Job 1
Gather every line of the entries that contains the string "beside".

HyperCache System

PostHog's HyperCache provides multi-tier caching with Redis → S3 → Database fallback. It's designed for high-traffic, read-heavy endpoints where pre-caching every possible value is worth the storage cost.

Architecture overview

text

┌─────────────────────────────────────────────────────────────────┐
│                         Client Request                          │
└─────────────────────────────────────────────────────────────────┘
                                │
                                ▼
┌─────────────────────────────────────────────────────────────────┐
│                        Redis (Layer 1)                          │
│                        TTL: 30 days                             │
│                        Latency: ~1-2ms                          │
└─────────────────────────────────────────────────────────────────┘
                                │ miss
                                ▼
┌─────────────────────────────────────────────────────────────────┐
│                         S3 (Layer 2)                            │
│                        Latency: ~50-100ms                       │
│                        Warms Redis on hit                       │
└─────────────────────────────────────────────────────────────────┘
                                │ miss
                                ▼
┌─────────────────────────────────────────────────────────────────┐
│                      Database (Layer 3)                         │
│                        Latency: ~200-500ms                      │
│                        Warms Redis + S3                         │
└─────────────────────────────────────────────────────────────────┘

Core components

Component	File	Purpose
HyperCache class	`posthog/storage/hypercache.py`	Multi-tier cache with fallback
Local evaluation	`posthog/models/feature_flag/local_evaluation.py`	Feature flag caching for SDKs
Remote config	`posthog/models/remote_config.py`	Client configuration caching
Team caching	`posthog/models/team/team_caching.py`	Authentication team lookup cache

HyperCache class

The HyperCache class in posthog/storage/hypercache.py provides the core caching logic.

Job 2
Turn the paragraph of the HyperCache page that begins "PostHog's HyperCache provides" into a short bulleted list that keeps its main facts.

Material to process
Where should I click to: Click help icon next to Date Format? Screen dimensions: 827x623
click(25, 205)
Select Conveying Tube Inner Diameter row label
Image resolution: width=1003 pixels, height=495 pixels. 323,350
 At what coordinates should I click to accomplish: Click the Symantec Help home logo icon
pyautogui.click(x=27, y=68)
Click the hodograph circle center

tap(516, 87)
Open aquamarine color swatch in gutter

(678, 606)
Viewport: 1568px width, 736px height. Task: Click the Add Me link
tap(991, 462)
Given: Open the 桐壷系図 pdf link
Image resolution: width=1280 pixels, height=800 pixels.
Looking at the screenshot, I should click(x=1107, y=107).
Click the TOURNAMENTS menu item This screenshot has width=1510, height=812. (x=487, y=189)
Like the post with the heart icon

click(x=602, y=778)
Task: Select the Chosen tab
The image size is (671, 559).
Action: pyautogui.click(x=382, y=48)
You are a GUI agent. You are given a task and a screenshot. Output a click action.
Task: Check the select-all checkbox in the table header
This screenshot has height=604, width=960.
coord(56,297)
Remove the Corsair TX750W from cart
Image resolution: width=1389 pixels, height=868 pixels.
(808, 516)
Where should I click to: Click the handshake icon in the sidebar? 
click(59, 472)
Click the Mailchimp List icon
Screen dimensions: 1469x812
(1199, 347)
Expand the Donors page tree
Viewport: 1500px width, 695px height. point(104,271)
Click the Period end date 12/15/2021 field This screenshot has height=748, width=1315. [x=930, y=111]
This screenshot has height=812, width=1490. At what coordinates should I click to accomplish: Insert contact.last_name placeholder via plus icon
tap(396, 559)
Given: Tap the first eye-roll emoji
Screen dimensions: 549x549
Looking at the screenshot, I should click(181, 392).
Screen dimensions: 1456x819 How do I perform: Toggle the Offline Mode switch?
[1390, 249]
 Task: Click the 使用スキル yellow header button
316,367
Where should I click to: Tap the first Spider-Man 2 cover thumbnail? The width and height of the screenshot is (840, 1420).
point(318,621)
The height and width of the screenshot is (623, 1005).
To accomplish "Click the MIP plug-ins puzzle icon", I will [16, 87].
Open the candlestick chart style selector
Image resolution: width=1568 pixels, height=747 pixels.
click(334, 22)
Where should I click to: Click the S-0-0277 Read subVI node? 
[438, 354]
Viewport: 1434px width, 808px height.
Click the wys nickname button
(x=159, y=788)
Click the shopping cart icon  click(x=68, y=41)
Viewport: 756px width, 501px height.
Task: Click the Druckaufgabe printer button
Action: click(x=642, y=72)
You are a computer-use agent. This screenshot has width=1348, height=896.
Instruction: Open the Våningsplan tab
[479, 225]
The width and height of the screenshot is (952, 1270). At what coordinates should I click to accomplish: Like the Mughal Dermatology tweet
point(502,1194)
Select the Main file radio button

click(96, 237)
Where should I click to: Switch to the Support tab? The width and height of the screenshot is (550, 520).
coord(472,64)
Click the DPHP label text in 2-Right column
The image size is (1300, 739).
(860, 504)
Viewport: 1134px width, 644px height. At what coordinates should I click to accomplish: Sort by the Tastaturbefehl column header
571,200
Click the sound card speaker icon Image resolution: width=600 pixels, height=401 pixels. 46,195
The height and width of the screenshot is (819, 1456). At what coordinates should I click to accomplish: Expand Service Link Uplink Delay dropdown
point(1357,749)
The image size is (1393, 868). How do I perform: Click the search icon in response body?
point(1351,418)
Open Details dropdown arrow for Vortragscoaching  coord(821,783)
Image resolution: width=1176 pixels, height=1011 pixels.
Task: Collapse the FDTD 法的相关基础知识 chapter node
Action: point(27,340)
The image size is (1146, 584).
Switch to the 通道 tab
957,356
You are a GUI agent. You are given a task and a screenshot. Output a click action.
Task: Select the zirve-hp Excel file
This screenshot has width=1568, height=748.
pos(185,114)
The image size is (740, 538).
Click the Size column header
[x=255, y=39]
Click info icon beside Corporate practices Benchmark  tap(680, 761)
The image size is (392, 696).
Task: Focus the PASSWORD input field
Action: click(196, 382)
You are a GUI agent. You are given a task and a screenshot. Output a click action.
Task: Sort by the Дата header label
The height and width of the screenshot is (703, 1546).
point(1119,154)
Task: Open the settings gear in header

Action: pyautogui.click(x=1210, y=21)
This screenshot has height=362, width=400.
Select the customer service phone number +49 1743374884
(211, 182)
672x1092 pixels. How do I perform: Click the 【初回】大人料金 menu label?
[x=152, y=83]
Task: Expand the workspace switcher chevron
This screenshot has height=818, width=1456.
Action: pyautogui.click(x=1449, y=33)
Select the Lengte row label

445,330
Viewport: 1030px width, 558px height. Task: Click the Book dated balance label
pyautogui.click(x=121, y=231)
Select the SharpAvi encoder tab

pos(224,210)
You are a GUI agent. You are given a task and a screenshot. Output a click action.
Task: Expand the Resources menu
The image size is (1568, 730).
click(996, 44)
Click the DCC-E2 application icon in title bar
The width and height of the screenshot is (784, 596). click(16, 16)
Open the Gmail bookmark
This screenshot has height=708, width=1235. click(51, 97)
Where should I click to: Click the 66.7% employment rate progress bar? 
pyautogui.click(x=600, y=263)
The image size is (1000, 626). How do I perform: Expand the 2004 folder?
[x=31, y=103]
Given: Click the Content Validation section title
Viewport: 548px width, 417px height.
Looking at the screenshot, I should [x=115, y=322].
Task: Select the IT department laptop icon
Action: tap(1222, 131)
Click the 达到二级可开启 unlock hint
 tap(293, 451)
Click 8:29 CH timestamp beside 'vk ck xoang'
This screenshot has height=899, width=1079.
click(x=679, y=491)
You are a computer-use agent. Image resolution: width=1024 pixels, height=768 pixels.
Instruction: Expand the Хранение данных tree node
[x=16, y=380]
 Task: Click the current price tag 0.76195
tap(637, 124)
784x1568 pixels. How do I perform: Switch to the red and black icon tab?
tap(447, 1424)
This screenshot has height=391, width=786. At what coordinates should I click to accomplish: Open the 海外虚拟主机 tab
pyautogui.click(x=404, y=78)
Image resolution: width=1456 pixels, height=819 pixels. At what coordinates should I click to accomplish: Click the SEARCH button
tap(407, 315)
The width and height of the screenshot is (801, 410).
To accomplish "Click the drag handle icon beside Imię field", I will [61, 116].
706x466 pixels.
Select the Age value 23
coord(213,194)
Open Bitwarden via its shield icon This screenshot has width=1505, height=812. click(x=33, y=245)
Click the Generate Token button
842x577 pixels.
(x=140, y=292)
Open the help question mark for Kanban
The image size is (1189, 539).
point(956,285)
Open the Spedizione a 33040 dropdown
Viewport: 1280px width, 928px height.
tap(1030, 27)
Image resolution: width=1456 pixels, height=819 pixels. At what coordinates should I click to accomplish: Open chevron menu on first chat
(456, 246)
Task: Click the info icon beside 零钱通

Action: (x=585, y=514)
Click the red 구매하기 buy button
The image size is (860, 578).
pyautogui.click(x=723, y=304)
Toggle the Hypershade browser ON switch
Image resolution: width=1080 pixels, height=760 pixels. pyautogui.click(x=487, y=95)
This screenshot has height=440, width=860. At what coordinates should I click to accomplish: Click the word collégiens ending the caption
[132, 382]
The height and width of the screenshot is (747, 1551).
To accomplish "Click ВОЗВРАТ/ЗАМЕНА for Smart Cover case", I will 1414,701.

Task solution 1
Click info icon beside Corporate practices Benchmark  tap(680, 761)
Click 8:29 CH timestamp beside 'vk ck xoang'
To accomplish "Click the drag handle icon beside Imię field", I will [61, 116].
Task: Click the info icon beside 零钱通

Task solution 2
- PostHog's HyperCache offers multi-tier caching with a fallback order of Redis, then S3, then the database.
- It is built for high-traffic, read-heavy endpoints.
- It fits cases where pre-caching every possible value is worth the storage cost.